The True story of One of the Murdered Women
In his speech at the Presbyterian synod, says the Pall Mall Gazette, the Rev. John
MacNeill created a sensation by telling the following tale:
He was speaking of temperance and said that last Sunday, when he preached a temperance
sermon at the tabernacle, he received a letter from a lady on the danger of the use at
communion of unfermented wine.
The lady in her letter told a sad story of an inherited passion for drink. There were four
or five of them - several brothers and two sisters - the children of intemperate parents.
Her sister had unfortunately inherited the craving, and before she was fourteen had taken
to drink. The others became converted and did all in their power to cure the sister, but
it was of no use.
The sister at length married comfortably and children were born. But the craving for drink
grew greater, and at length she was sent to a home for inebriates where she staid (sic)
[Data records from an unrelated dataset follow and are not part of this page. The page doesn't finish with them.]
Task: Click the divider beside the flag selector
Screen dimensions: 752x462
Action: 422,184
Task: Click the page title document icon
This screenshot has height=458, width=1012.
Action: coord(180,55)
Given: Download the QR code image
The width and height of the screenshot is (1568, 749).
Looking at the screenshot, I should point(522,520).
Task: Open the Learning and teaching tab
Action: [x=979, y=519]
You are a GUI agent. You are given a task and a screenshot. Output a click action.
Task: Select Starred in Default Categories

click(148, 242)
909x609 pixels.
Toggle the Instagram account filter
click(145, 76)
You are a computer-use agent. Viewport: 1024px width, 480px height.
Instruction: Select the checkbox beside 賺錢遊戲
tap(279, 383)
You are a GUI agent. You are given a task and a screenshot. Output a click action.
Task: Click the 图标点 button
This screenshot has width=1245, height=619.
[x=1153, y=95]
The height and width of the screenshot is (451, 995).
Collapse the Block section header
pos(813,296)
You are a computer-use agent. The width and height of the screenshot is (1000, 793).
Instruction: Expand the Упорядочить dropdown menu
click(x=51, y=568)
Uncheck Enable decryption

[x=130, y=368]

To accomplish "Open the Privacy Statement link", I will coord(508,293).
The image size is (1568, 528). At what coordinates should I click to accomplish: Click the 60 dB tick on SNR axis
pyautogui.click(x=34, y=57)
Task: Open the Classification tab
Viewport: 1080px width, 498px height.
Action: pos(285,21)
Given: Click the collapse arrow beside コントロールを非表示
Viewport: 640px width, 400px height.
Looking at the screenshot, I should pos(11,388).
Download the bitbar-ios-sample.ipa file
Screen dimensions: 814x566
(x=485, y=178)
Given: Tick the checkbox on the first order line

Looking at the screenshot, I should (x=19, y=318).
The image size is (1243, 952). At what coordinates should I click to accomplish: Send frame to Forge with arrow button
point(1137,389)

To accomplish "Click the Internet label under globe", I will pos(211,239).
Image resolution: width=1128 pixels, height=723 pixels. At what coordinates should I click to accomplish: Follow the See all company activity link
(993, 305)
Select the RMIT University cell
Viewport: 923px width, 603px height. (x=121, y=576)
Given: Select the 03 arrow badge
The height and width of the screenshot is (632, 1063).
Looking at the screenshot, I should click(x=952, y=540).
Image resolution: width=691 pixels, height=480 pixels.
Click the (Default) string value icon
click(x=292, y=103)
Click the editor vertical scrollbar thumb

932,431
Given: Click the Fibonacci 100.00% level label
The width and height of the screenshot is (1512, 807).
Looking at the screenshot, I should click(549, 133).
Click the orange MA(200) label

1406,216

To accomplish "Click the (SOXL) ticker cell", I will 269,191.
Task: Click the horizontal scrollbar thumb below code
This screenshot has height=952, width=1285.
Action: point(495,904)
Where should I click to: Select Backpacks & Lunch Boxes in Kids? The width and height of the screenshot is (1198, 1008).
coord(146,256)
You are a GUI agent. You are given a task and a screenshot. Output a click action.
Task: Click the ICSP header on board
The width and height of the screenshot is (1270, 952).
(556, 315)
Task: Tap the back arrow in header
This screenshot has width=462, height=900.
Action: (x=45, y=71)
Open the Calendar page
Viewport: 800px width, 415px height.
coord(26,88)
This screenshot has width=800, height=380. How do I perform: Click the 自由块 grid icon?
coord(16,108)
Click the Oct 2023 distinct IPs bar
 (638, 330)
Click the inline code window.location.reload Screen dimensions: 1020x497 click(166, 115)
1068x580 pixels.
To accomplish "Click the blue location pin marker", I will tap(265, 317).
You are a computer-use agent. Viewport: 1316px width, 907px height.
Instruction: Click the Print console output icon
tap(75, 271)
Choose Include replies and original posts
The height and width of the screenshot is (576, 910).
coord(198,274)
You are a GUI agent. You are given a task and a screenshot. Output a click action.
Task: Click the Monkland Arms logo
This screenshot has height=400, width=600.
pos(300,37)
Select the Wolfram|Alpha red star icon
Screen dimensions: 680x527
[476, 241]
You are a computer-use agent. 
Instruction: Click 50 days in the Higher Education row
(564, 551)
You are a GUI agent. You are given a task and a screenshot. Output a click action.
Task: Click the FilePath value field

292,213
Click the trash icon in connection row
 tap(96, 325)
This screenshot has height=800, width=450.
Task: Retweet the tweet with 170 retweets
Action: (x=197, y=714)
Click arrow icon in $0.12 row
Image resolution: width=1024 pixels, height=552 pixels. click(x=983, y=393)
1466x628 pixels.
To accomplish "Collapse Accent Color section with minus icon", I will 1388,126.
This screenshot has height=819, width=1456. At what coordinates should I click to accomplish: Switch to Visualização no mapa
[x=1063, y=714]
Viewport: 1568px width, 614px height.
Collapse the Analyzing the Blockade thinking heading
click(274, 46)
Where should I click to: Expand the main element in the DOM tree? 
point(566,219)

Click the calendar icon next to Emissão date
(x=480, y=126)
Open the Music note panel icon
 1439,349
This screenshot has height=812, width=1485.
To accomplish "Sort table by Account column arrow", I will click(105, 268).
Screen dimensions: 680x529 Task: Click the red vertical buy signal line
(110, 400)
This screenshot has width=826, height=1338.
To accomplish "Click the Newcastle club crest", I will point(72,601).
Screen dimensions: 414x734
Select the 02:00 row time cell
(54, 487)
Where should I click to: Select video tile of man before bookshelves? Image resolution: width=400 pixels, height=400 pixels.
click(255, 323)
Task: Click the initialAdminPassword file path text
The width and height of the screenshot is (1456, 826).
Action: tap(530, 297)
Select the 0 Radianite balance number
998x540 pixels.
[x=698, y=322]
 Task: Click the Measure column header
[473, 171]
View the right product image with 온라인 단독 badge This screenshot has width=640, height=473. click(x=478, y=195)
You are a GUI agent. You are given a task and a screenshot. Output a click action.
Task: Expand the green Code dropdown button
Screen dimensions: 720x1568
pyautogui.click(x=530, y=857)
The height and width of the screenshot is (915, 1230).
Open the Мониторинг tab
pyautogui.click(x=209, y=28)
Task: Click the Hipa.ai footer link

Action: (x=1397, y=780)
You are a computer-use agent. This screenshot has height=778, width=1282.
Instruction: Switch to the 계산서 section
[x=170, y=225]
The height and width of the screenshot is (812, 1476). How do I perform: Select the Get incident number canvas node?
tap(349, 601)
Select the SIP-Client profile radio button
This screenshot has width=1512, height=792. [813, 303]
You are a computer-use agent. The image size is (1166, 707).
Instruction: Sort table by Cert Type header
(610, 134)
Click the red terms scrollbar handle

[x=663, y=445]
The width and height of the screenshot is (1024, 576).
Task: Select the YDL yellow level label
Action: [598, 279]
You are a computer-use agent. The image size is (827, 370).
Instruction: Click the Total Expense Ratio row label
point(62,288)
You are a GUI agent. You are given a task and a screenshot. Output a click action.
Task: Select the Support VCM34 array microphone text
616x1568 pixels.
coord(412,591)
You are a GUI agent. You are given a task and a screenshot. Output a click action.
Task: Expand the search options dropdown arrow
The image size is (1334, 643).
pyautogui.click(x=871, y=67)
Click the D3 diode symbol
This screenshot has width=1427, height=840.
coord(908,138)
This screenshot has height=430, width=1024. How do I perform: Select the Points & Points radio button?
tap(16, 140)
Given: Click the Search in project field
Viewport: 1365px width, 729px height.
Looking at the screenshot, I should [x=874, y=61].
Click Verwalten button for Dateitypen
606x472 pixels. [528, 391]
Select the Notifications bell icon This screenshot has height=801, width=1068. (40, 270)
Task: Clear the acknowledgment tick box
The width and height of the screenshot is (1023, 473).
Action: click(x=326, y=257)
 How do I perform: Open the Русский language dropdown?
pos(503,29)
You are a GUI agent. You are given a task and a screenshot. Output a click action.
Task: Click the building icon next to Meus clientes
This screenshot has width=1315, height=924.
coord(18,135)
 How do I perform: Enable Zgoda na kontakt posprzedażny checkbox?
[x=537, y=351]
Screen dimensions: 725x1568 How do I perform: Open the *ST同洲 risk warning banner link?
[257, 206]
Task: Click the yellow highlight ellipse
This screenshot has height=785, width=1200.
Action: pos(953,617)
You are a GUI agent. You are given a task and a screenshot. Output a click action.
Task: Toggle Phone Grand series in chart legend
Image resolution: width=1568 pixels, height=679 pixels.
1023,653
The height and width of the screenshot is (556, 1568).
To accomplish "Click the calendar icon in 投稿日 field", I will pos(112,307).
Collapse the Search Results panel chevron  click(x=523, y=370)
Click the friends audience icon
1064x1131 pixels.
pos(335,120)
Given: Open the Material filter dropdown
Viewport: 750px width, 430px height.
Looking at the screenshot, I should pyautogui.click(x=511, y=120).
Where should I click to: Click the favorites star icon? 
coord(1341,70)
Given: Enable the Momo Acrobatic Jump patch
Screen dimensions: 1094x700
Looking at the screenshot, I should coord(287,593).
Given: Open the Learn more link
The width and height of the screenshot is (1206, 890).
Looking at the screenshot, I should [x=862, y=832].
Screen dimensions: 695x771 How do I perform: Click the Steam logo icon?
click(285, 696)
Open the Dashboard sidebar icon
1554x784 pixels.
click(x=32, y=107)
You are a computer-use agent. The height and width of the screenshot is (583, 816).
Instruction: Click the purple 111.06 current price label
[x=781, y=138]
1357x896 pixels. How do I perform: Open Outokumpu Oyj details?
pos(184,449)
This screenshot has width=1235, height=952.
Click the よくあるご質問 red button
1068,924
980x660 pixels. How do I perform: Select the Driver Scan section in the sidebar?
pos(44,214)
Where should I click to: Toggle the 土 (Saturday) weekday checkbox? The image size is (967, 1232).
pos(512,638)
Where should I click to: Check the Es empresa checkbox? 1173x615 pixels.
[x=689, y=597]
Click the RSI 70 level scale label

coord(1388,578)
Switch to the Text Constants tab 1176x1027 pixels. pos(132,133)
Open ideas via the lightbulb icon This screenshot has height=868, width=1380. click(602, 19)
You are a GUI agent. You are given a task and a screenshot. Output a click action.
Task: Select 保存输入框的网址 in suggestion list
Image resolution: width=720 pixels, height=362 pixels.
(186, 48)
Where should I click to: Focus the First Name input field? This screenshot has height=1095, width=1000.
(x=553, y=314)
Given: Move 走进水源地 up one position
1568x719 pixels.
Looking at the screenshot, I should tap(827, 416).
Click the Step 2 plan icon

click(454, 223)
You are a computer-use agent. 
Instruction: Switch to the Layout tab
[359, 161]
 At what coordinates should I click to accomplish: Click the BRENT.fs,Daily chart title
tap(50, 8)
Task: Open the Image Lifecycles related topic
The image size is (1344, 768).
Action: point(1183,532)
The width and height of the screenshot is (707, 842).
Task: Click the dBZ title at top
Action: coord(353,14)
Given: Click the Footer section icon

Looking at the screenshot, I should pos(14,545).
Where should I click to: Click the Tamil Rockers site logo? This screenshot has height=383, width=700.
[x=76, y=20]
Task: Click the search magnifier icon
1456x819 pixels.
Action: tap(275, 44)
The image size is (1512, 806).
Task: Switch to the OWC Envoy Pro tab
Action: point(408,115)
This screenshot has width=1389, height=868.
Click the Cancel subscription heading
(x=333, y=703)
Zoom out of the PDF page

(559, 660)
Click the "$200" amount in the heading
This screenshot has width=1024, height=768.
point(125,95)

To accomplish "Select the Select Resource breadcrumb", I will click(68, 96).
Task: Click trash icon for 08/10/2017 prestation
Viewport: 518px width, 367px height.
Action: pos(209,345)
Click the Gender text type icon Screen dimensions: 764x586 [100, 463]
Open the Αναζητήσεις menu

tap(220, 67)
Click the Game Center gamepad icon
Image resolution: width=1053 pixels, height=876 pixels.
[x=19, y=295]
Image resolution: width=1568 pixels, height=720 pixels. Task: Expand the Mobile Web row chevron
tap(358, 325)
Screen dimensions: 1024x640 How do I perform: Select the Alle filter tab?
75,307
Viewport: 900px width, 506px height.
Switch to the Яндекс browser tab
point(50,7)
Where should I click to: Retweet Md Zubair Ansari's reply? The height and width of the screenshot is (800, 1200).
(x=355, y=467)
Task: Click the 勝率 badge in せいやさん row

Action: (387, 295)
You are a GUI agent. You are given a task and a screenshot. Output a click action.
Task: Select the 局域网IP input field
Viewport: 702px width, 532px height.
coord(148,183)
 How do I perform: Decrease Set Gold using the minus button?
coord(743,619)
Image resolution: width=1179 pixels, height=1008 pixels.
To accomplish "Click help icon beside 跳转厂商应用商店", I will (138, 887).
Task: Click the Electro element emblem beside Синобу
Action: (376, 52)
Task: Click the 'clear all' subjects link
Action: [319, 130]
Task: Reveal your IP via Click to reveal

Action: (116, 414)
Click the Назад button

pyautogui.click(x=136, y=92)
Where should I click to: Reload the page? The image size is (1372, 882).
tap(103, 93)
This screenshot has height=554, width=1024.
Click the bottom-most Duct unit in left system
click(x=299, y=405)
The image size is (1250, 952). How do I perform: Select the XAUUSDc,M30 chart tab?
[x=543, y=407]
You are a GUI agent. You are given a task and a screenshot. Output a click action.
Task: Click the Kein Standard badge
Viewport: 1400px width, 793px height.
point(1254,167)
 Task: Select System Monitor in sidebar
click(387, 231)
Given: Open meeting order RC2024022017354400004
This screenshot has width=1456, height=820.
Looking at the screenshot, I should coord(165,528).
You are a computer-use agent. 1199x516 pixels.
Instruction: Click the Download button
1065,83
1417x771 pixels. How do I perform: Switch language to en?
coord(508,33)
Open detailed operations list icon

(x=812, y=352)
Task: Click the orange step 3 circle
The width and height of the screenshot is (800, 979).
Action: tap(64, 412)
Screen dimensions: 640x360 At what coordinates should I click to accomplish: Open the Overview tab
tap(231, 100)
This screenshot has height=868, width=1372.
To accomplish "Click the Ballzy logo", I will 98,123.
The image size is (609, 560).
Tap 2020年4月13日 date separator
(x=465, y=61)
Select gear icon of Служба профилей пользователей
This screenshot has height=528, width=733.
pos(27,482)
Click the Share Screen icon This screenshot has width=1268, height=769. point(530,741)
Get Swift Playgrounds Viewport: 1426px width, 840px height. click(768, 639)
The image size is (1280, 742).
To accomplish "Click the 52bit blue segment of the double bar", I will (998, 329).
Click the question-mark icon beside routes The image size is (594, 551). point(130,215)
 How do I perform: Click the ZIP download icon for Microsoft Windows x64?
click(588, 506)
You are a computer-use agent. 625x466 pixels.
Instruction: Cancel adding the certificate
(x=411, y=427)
for a year. She left apparently, said the sister, a changed woman. Soon after, however,
her husband caught a severe cold and before going out one morning drank a glass of hot
whiskey, taking care, however, not to do so in the presence of his wife. Then, as was his
custom, before leaving he kissed his wife. At once the fumes of the alcohol passed into
her, and in an hour she was a drunk and roaring woman. She went from worse to worse, and
at last left her husband and her children, one of them a cripple through her drunkenness.
The husband died two years ago, a white-haired and broken-hearted man, though only
forty-five years old.
"Need I add," said the sister in her letter, "what became of her? Her story is that of
Annie Chapman, one of the recent Whitechapel victims. That was my sister!"